TASK PROMPT:
Your reply should reproduce the data below without a single alteration, apart from dropping the images.

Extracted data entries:

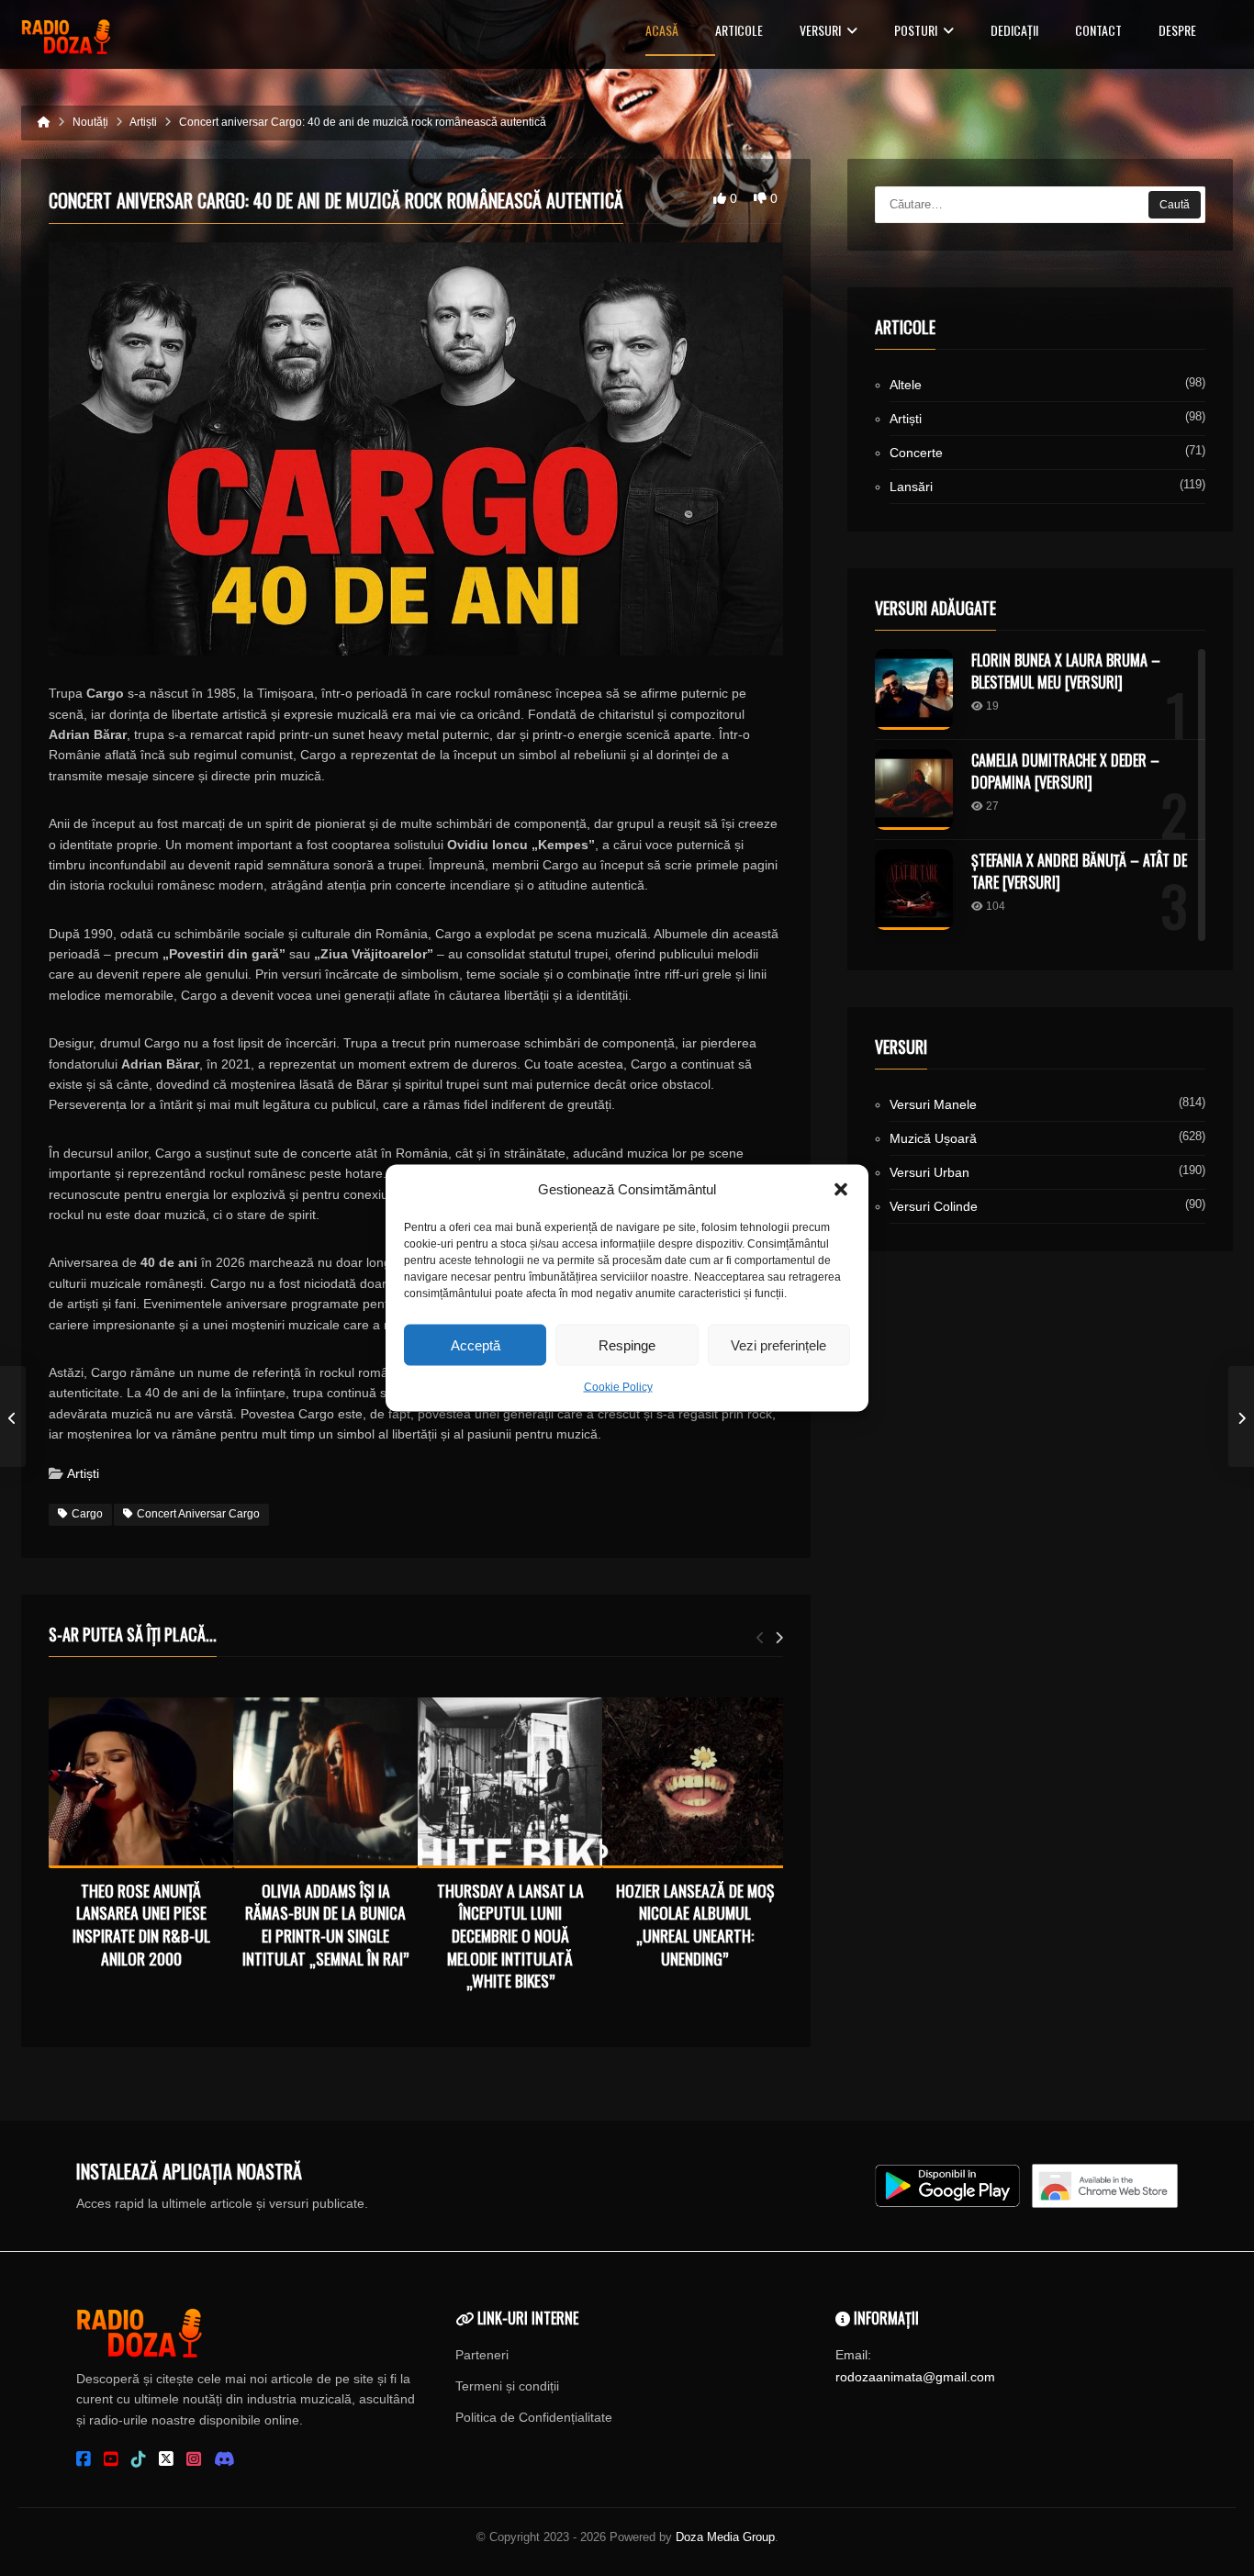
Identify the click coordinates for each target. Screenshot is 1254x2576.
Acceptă (475, 1344)
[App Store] (1105, 2186)
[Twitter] (166, 2459)
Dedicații (1014, 31)
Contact (1098, 31)
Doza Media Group (725, 2537)
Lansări (911, 486)
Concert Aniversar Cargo (198, 1513)
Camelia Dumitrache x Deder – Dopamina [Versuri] (1065, 771)
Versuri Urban (929, 1172)
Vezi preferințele (778, 1344)
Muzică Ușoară (933, 1138)
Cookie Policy (618, 1387)
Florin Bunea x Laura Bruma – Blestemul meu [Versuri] (1065, 671)
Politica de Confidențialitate (533, 2417)
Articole (739, 31)
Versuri (820, 31)
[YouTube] (111, 2459)
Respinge (627, 1344)
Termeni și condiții (507, 2386)
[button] (841, 1190)
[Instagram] (193, 2459)
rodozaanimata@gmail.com (915, 2376)
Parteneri (482, 2354)
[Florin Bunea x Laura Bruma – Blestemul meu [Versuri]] (914, 689)
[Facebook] (83, 2459)
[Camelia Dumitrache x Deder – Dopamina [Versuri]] (914, 789)
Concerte (916, 452)
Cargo (87, 1513)
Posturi (915, 31)
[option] (141, 1836)
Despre (1177, 31)
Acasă (661, 31)
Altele (906, 384)
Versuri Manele (933, 1104)
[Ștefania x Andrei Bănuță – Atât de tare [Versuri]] (914, 889)
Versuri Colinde (934, 1206)
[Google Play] (947, 2186)
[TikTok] (138, 2459)
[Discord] (224, 2459)
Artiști (83, 1473)
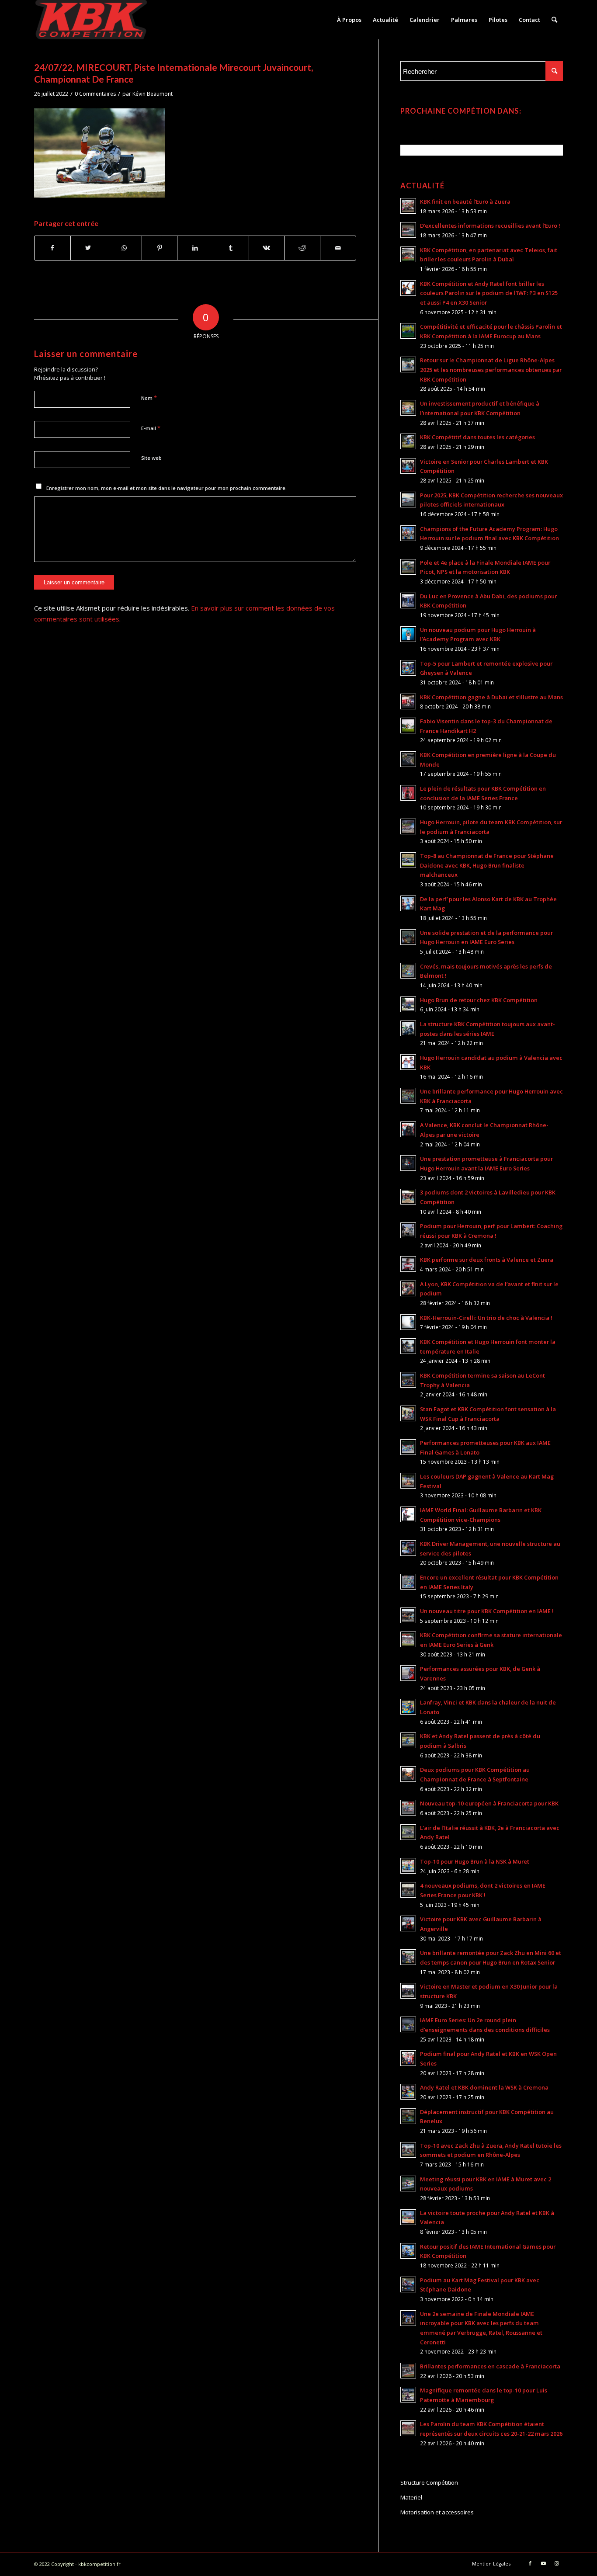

TASK RESULT:
Identify the click coordinates for each target. Screenshot is 1254x2576.
Acceptă (475, 1344)
[App Store] (1105, 2186)
[Twitter] (166, 2459)
Dedicații (1014, 31)
Contact (1098, 31)
Doza Media Group (725, 2537)
Lansări (911, 486)
Concert Aniversar Cargo (198, 1513)
Camelia Dumitrache x Deder – Dopamina [Versuri] (1065, 771)
Versuri Urban (929, 1172)
Vezi preferințele (778, 1344)
Muzică Ușoară (933, 1138)
Cookie Policy (618, 1387)
Florin Bunea x Laura Bruma – Blestemul meu [Versuri] (1065, 671)
Politica de Confidențialitate (533, 2417)
Articole (739, 31)
Versuri (820, 31)
[YouTube] (111, 2459)
Respinge (627, 1344)
Termeni și condiții (507, 2386)
[button] (841, 1190)
[Instagram] (193, 2459)
rodozaanimata@gmail.com (915, 2376)
Parteneri (482, 2354)
[Florin Bunea x Laura Bruma – Blestemul meu [Versuri]] (914, 689)
[Facebook] (83, 2459)
[Camelia Dumitrache x Deder – Dopamina [Versuri]] (914, 789)
Concerte (916, 452)
Cargo (87, 1513)
Posturi (915, 31)
[option] (141, 1836)
Despre (1177, 31)
Acasă (661, 31)
Altele (906, 384)
Versuri Manele (933, 1104)
[Ștefania x Andrei Bănuță – Atât de tare [Versuri]] (914, 889)
Versuri Colinde (934, 1206)
[Google Play] (947, 2186)
[TikTok] (138, 2459)
[Discord] (224, 2459)
Artiști (83, 1473)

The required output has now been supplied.